“Are you the owner of this place?” I asked.
“Si, signor!”
“What has become of the old man who used to live here?”
He laughed, shrugged his shoulders, and drew his pipe-stem across his throat with a significant gesture.
“So, signor!—with a sharp knife! He had a good deal of blood, too, for so withered a body. To kill himself in that fashion was stupid: he spoiled an Indian shawl that was on his bed, worth more than a thousand francs. One would not have thought he had so much blood.”
And the fellow put back his pipe in his mouth and smoked complacently. I heard in sickened silence.
“He was mad, I suppose?” I said at last.
The long pipe was again withdrawn.
“Mad? Well, the people say so.
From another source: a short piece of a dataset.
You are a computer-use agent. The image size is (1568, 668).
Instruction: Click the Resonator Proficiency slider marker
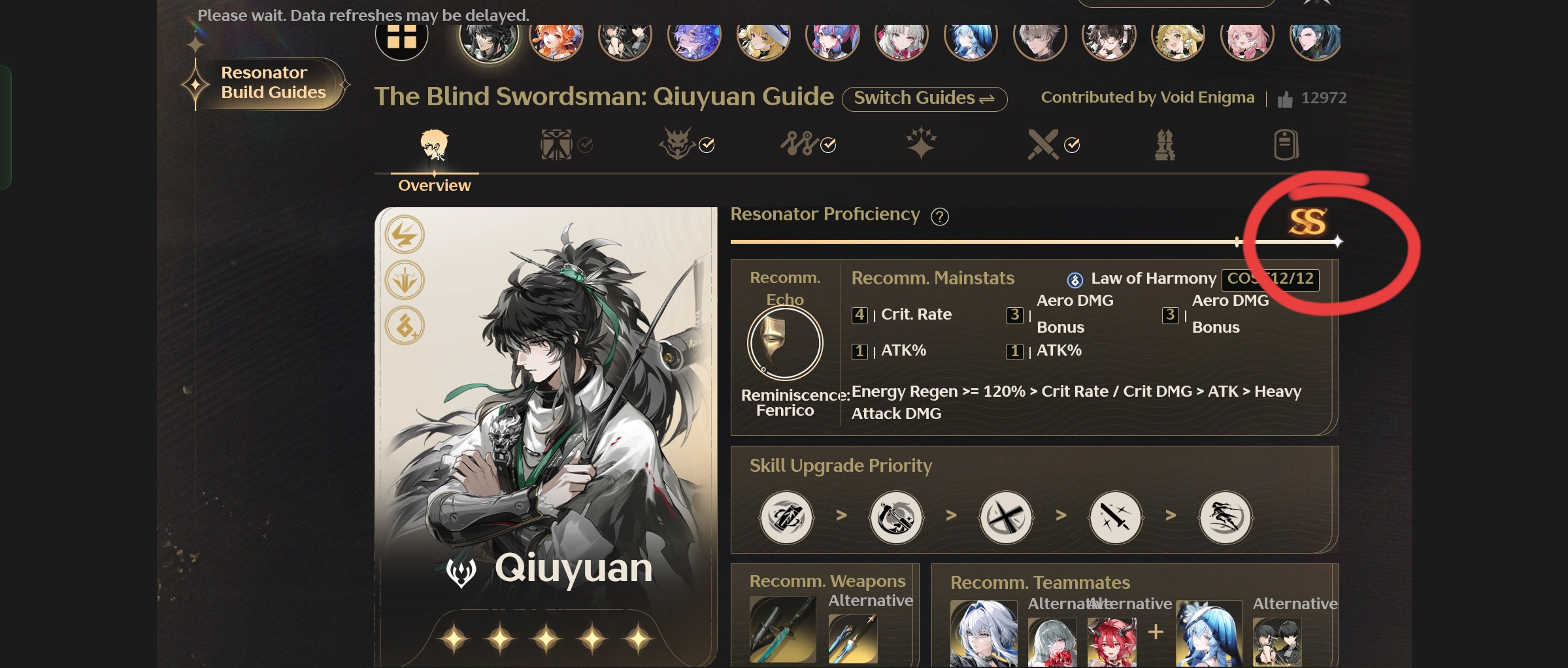(1237, 242)
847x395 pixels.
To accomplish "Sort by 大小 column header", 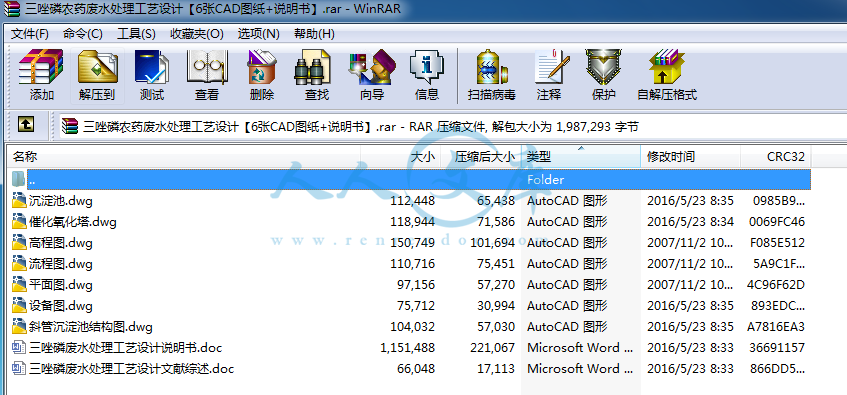I will [401, 157].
I for one think he was very reasonable—all except that matter of the shawl—he should have taken that off his bed first. But he was wise enough to know that he was of no use to anybody—he did the best he could! Did you know him, signor?”
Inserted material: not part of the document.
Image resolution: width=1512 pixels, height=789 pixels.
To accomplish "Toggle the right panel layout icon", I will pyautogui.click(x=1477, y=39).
“I gave him money once,” I replied, evasively; then taking out a few francs I handed them to this evil-eyed, furtive-looking son of Israel, who received the gift with effusive gratitude.
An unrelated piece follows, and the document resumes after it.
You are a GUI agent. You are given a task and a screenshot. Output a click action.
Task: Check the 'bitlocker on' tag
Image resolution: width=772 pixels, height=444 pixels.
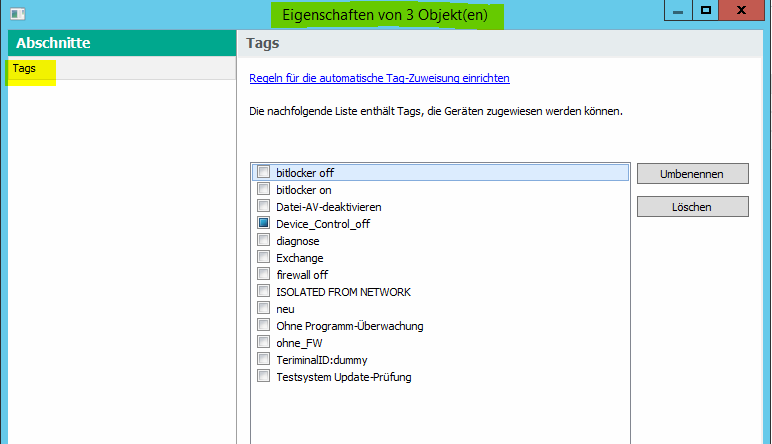264,190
“Thank you for your information,” I said coldly. “Good-day.”
“Good-day to you, signor,” he replied, resuming his seat and watching me curiously as I turned away.
I passed out of the wretched street feeling faint and giddy. The end of the miserable rag-dealer been told to me briefly and brutally enough—yet somehow I was moved to a sense of regret and pity. Abjectly poor, half crazy, and utterly friendless, he had been a brother of mine in the same bitterness and irrevocable sorrow. I wondered with a half shudder—would my end be like his? When my vengeance was completed should I grow shrunken, and old, and mad, and one lurid day draw a sharp knife across my throat as a finish to my life’s history? I walked more rapidly to shake off the morbid fancies that thus insidiously crept in on my brain; and as before, the noise and glitter of the Toledo had been unbearable, so now I found it a relief and a distraction. Two maskers bedizened in violet and gold whizzed past me like a flash, one of them yelling a stale jest concerning la nnamorata—a jest I scarcely heard, and certainly had no heart or wit to reply to. A fair woman I knew leaned out of a gayly draped balcony and dropped a bunch of roses at my feet; out of courtesy I stooped to pick them up, and then raising my hat I saluted the dark-eyed donor, but a few paces on I gave them away to a ragged child. Of all flowers that bloom, they were, and still are, the most insupportable to me. What is it the English poet Swinburne says—
“I shall never be friends again with roses!”